Yuhiko, ona bir iki bakış atacağını umarak oturduğu yerden ona baktı. Ancak Gustav onların yönüne bakma zahmetine bile girmedi.
Öne doğru ilerledi ve orada bir yer seçti.
Bu hattaki katılımcılar sadece ona baktılar. Bazıları bir konuşma başlatmak istedi ama nasıl yapacağını bilmiyordu.
Gustav, tüylü dünyadaki katılımcıları gösteren holografik projeksiyona bakarken, “Ah, kullanıyor gibi görünüyor,” diye mırıldandı.
Yansıtmanın sol üst köşesinde, Angy’nin figürünün çevresinde hızla koşarken onu çevreleyen beyazımsı bir dalga görülebiliyordu.
Odadaki diğerleri de projeksiyonun bu kısmını fark ettiler ve onun kim olduğunu merak ettiler. Bunun nedeni, onu çevreleyen beyazımsı dalga nedeniyle görünüşünü düzgün görememeleriydi.
—
Angy, tüylü dünyadaki dağlık bölgeleri çoktan geçmişti ve şimdi düz bir tarlada koşuyordu.
Fwwooooommsshh!
Vücudu havayı yarıp geçti ve yoğun hızı nedeniyle büyük rüzgarlar üretti.
Onu çevreleyen beyazımsı dalga, koşarken artmaya devam etti.
Şu anki hızı o kadar hızlıydı ki, bu formu etkinleştirdikten birkaç saniye sonra peşinden gelen yaratıklar onun hızını takip edemediler.
Onları zaten toz içinde bıraktı. Angy bir dakika daha koştuktan sonra şaşırtıcı bir hareket yaptı.
Arkasını döndü ve geldiği yöne doğru koşmaya başladı.
Bu hareket izleyen herkesi şaşırttı. Onlardan kaçtıktan sonra neden o yaratıklara doğru döndüğünü merak ettiler.

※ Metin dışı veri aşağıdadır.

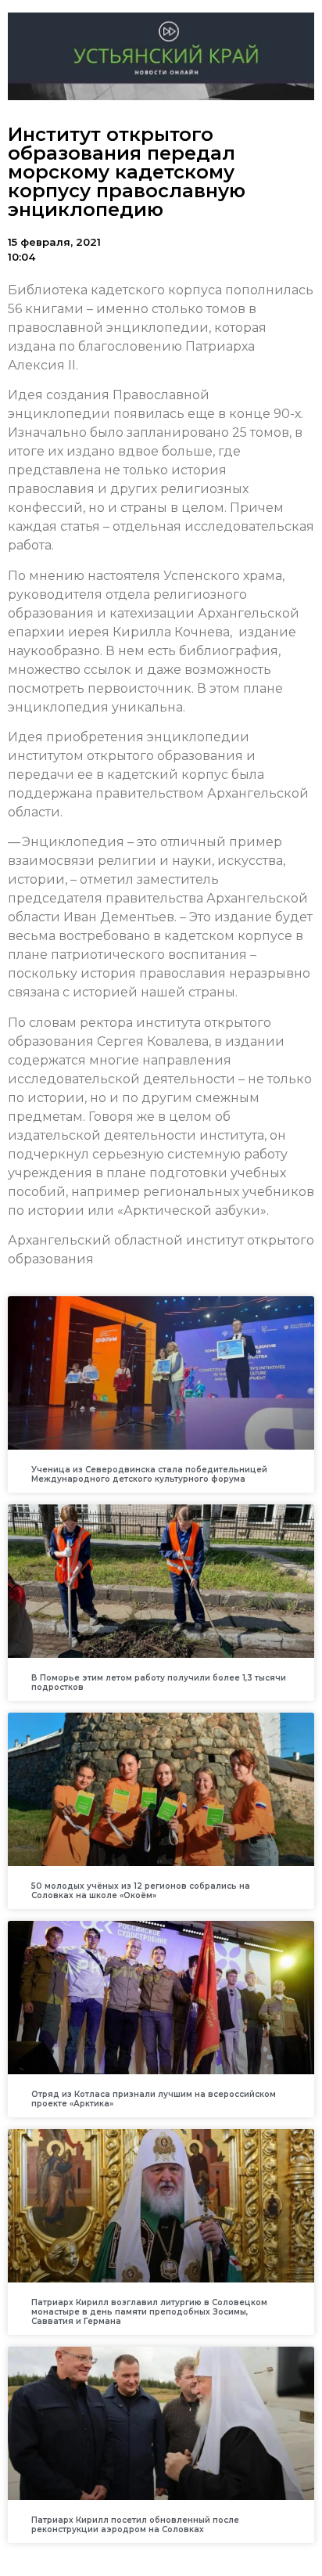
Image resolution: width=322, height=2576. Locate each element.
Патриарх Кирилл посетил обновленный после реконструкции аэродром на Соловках (135, 2525)
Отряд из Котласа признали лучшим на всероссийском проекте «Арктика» (153, 2099)
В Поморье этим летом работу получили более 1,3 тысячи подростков (158, 1682)
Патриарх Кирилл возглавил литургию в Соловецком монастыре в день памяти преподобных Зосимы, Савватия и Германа (149, 2311)
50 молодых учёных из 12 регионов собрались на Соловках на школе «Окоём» (140, 1890)
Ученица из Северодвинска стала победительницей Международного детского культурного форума (149, 1474)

Etrafını saran beyazımsı dalga, önlerindeki binlerce tüylü yaratığa yaklaşırken yüz fitten fazla bir yarıçapı kaplamıştı.
Gradier Xanatus ve diğer gözetmenler onun ne yapacağına dair bir fikre sahipti. Yine de kimse nihai hedefinin ne olduğunu bilmiyordu.
Gustav bile, şu anda ne planladığını bilse bile, nihai hedefinin ne olduğu hakkında hiçbir fikri yoktu.
Angy, etrafını saran beyazımsı dalga gitgide genişlerken yaratıklara yaklaştı.
Yaratıklar onun yaklaştığını çoktan fark ettiler ve çılgınca ona doğru atıldılar.
Angy hemen önlerine geldi, yukarı ona doğru sıçradılar.
Angy, binlerce yaratığın ortasına varana kadar koşmaya devam etti.
Havadan onun üzerine inerken dişlerini gösterdiler ve pençelerini savurdular.
“Serbest bırakmak!” Angy’nin sesi çıktı.
Havadaki yaratıklar, kürkleri korku içinde dururken aniden bir kriz duygusu hissettiler, ama artık çok geçti.
Shroouhhummm!
Etrafında birikmekte olan beyazımsı dalga aniden vücudundan fırlayarak çevreye yayıldı.
Civardaki yaratıklara güçlü bir şekilde çarptı ve onları kırık kemikler ve biçimsiz bakışlarla uzaklara uçurdu.
Beyazımsı dalga yayılmaya devam etti ve bin fitten fazla bir yarıçapı kaplayana kadar çevredeki birçok şeyi parçaladı.
Vücudundan dışarı fırlamayı bitirdiğinde, etrafta sadece ölü tüylü yaratıkların cesetleri görülebiliyordu.
Çevrenin farklı noktalarında üst üste yığılmış ceset yığınları görülüyordu.